When I was living in Boston years ago, I was looking for ways to prepare my newly purchased Blundstones for a New England winter. I knew I needed to protect the leather from not just rain and snow, but the road grime that comes with all the slush. My mission was redemptive: I didn’t treat my Clarks Desert Boots properly, and their leather uppers cracked and deteriorated after a few years of use. This time would be different.
I knew about the obvious methods for leather waterproofing, like various leather salves and creams, but I was a broke journalist at the time and was looking for the ultimate budget option. My research led me to a video in which a farmer explains how to waterproof leather boots with the wax from a toilet ring — the kind that plumbers use when installing a toilet bowl. The biggest draw: The entire process promised to cost less than two dollars. At first I was skeptical. But then I did more digging and found another video of the same process. So I decided to give it a try.
The farmer’s process is similar to other methods of waterproofing. Clean your boots and brush away any dirt or debris on the leather and seams. Heat up the leather by gently blowing with a heat gun or hair dryer. (I prefer to just let them sit in the sun for a few minutes.) Next, scrape out the wax from the wax ring with a cloth rag, and lather it onto the leather, switching between heating lightly (too much direct heat could dry out the leather) and working in the wax with a cloth rag in a circular motion. Once the boots have cooled down, buff them with the same cloth rag.

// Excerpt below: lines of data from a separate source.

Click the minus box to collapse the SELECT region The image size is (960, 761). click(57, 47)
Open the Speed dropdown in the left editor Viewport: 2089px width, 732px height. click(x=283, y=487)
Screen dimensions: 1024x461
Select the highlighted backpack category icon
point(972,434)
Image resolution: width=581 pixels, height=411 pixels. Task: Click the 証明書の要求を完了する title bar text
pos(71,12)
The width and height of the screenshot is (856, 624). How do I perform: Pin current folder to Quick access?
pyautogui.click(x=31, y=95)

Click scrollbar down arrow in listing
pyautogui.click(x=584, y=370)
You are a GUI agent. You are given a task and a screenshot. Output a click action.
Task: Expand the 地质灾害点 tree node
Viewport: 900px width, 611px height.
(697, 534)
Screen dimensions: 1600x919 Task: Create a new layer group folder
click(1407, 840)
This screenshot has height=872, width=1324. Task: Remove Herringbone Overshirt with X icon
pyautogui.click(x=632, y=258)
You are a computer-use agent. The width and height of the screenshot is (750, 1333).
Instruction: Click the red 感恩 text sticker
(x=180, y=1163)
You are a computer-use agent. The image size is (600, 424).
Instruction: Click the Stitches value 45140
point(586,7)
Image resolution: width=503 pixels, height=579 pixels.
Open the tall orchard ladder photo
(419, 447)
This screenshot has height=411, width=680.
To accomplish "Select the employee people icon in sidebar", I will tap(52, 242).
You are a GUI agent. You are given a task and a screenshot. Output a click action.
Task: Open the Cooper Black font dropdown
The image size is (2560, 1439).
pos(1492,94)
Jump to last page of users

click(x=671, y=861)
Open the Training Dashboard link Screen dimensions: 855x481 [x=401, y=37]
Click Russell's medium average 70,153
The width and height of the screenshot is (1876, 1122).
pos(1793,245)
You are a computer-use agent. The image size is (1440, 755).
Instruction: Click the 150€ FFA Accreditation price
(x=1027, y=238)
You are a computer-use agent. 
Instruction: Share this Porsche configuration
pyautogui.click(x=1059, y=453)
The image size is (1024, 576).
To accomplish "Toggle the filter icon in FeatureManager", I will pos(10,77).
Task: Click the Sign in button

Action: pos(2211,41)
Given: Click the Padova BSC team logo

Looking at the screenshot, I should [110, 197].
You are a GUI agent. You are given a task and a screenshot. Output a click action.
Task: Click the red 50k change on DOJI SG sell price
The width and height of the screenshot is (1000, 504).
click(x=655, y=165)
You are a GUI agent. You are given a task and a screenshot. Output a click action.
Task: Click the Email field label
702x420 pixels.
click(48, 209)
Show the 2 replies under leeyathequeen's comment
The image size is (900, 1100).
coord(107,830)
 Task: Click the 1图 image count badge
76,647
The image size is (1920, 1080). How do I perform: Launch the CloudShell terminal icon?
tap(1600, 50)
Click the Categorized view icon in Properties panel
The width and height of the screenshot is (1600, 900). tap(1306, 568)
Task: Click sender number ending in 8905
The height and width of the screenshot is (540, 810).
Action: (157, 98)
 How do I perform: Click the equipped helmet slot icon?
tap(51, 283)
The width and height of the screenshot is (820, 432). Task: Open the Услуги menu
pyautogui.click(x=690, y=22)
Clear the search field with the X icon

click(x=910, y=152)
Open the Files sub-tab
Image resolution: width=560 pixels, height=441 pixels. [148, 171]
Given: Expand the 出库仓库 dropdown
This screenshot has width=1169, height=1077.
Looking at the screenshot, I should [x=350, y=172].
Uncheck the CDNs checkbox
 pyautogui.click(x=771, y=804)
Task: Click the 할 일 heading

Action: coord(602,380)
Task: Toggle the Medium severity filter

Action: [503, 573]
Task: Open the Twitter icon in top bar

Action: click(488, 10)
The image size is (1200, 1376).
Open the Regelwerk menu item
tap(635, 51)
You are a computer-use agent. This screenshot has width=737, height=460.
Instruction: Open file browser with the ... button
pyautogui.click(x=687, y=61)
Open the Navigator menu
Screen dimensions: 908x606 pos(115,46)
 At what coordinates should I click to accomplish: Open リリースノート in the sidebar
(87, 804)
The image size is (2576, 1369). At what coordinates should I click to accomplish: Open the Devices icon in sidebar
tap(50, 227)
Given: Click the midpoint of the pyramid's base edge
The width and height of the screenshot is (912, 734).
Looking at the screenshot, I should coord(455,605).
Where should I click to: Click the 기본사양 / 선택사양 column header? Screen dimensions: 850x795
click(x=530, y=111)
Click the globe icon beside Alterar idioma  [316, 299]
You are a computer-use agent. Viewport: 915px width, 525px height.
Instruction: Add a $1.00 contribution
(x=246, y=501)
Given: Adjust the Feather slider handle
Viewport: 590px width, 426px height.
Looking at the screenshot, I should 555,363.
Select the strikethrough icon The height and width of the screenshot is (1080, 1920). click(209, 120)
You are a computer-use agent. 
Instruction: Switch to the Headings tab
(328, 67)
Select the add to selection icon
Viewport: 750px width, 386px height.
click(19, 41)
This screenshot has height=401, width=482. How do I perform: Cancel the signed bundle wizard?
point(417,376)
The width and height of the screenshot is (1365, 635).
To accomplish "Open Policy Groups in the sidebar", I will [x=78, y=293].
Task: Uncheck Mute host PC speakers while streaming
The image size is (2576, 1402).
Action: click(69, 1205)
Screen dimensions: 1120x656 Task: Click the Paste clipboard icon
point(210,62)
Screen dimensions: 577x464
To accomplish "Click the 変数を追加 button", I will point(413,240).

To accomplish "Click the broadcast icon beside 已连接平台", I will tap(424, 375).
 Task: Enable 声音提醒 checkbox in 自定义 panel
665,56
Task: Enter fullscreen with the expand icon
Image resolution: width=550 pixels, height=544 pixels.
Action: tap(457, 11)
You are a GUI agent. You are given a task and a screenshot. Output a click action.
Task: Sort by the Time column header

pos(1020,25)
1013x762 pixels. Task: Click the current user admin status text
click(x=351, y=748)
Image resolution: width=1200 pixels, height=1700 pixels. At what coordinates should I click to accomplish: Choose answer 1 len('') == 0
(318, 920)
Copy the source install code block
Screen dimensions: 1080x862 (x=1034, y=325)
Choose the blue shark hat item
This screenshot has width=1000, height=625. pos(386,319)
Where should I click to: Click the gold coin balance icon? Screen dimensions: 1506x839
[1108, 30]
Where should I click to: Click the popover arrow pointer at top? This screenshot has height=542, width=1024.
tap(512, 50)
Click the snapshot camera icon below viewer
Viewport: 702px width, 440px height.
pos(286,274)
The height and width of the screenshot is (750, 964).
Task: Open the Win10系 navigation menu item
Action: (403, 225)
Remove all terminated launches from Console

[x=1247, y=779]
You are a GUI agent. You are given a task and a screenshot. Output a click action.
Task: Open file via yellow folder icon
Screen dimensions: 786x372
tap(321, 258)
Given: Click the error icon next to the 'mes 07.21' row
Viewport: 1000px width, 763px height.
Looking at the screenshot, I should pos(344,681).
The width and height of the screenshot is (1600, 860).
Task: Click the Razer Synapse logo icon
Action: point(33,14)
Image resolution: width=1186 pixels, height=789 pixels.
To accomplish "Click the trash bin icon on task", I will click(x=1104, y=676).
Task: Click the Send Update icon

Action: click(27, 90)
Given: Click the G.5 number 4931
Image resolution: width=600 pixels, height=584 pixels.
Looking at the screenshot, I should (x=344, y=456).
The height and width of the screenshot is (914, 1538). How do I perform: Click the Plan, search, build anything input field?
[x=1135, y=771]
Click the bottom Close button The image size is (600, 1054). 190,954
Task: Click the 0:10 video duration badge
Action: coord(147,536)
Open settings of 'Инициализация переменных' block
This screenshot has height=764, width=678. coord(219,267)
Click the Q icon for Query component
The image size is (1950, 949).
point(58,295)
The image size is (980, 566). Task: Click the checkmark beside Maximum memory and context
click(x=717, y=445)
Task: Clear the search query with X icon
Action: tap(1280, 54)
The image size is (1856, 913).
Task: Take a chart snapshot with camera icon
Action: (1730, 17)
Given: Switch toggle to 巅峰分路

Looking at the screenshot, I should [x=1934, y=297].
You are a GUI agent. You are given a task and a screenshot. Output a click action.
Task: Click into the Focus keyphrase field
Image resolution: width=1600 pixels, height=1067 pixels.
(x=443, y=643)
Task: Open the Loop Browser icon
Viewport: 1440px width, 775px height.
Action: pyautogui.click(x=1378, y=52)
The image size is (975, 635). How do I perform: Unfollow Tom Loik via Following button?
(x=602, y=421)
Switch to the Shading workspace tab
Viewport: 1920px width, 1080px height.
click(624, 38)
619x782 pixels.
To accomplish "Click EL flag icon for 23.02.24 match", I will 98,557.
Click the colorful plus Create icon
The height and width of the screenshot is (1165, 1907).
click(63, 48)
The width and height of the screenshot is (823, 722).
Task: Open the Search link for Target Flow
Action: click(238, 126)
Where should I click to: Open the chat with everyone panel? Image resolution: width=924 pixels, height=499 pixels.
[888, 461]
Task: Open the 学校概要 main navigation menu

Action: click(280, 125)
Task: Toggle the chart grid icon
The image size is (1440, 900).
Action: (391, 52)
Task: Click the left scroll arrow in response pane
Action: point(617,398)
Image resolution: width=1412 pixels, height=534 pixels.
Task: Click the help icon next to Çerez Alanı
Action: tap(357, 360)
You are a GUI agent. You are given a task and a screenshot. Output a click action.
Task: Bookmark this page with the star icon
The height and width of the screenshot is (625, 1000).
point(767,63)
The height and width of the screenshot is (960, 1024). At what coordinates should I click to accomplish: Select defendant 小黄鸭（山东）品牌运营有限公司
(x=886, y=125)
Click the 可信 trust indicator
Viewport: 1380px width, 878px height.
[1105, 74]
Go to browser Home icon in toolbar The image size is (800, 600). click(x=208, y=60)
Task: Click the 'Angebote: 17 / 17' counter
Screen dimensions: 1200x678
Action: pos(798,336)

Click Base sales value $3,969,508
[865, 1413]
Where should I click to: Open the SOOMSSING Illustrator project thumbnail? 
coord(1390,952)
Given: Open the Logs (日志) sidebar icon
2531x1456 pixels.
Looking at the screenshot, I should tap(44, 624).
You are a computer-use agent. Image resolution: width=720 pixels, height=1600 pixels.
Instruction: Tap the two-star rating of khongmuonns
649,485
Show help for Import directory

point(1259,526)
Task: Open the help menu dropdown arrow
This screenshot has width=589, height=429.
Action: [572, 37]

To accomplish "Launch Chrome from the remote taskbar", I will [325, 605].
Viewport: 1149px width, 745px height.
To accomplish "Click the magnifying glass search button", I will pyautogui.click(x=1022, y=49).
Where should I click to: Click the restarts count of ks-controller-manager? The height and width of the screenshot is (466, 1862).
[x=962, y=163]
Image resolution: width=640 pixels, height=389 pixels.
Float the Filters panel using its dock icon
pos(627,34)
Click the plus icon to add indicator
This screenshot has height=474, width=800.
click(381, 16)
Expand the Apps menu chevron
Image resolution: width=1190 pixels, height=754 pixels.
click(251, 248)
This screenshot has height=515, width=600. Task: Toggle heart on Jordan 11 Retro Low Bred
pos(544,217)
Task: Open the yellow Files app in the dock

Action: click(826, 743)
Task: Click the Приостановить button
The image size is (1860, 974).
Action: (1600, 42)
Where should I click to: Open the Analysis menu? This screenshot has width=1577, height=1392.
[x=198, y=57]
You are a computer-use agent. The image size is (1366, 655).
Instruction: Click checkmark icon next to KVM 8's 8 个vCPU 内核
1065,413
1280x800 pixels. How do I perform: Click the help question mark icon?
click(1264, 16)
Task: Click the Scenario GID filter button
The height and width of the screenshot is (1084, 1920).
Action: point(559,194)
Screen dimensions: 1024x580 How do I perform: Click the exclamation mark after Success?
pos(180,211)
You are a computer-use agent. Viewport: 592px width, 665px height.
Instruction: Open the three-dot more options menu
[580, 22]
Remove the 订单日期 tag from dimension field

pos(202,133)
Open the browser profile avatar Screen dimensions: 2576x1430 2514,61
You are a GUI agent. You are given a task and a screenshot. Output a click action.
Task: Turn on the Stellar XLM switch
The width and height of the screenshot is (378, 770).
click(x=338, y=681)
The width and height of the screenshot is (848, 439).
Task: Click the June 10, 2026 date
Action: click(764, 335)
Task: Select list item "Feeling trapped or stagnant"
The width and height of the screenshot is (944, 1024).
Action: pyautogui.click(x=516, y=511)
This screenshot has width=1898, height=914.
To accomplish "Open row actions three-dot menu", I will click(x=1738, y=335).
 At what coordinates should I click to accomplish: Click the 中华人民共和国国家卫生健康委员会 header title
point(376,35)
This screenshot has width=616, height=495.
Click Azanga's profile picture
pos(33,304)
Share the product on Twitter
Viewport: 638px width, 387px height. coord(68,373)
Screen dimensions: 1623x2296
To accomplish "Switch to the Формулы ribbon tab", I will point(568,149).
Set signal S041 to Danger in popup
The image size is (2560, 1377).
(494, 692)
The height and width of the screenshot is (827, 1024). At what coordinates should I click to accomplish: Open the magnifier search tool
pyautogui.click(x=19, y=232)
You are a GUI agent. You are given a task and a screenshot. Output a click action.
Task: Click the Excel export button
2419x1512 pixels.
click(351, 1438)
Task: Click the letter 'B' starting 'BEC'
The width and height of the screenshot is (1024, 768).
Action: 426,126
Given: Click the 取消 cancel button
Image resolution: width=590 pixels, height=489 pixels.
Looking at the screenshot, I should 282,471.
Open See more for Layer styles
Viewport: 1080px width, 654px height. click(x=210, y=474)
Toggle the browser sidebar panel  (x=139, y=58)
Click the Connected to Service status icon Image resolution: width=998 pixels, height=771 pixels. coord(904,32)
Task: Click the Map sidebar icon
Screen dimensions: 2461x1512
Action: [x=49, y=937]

When I first did this process, I expected the wax to not be easily spreadable, but in reality, it was softer than it looked and a little sticky — I used the hair dryer to make it more pliable. Shortly after, I took them for a test drive on my snowy street in Allston. I sunk my foot into a frozen puddle of slush, and when it emerged, I noticed big chunks of slush beading off the toe box, the way snow slides off the hood of a car. My feet were bone-dry.
Toilet wax rings are made of slack wax, a mixture of paraffin wax (which is used to make candles) and petroleum. Some people claim that petroleum can dry out leather and make it crack, while others say that it’s been used for generations without issue. I haven’t seen anything definitive from a reliable source, but for what it’s worth, this much more expensive and highly rated Pecard leather dressing contains petroleum, and I personally haven’t noticed any deterioration to my boots.
The wax truly seals out water from entering my boot, just like a wax gasket keeps water from leaking from the connection between the toilet and the sewer pipe. My Blundstones also appear visibly darker post-wax, and that is true of other boots I’ve waxed, too. But they return to their original color as the wax wears off. (And while the wax works great on smooth leather, I wouldn’t apply it to suede or nubuck.) I’ve found that my boots need a new coat after three or so months of frequent wear.
I’ve been doing this every winter since I got my Blundstones five years ago. It’s not just the cost of this process that’s appealing to me — one commenter in a hunting forum I came across pointed out that a can of Sno-Seal, a much more popular waterproofing treatment, is just $7, after all — it’s the ritual of pulling out the wax ring, the hair dryer, and tending to my Blundstones every winter that is gratifying. That, and being able to say that I found my waterproofing solution in the plumbing aisle of Home Depot.